(Exercise) For the word "agent", state how many lines below contain it. Give no other text.

++++ Provided records

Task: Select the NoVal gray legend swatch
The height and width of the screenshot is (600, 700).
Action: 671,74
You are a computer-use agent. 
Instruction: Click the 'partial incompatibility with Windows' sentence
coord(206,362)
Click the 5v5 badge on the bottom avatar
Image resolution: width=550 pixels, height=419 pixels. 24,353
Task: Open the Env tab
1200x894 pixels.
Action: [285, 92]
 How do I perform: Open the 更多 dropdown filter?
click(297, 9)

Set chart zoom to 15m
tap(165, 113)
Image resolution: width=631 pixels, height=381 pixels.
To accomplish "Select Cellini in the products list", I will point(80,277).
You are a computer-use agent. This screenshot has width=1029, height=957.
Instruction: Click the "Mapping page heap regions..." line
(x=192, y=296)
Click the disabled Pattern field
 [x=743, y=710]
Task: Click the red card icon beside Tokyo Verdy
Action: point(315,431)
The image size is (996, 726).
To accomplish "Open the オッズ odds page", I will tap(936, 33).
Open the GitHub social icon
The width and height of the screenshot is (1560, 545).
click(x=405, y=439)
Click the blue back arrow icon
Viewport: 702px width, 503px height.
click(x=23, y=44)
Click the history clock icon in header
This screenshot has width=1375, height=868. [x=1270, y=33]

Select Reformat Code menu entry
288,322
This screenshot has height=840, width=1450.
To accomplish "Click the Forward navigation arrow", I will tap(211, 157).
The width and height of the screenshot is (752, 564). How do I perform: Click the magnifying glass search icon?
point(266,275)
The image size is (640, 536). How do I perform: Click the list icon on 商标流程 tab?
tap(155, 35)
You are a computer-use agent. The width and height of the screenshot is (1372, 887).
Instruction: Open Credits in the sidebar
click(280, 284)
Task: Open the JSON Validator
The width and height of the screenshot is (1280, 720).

++++++++

(Task result) 3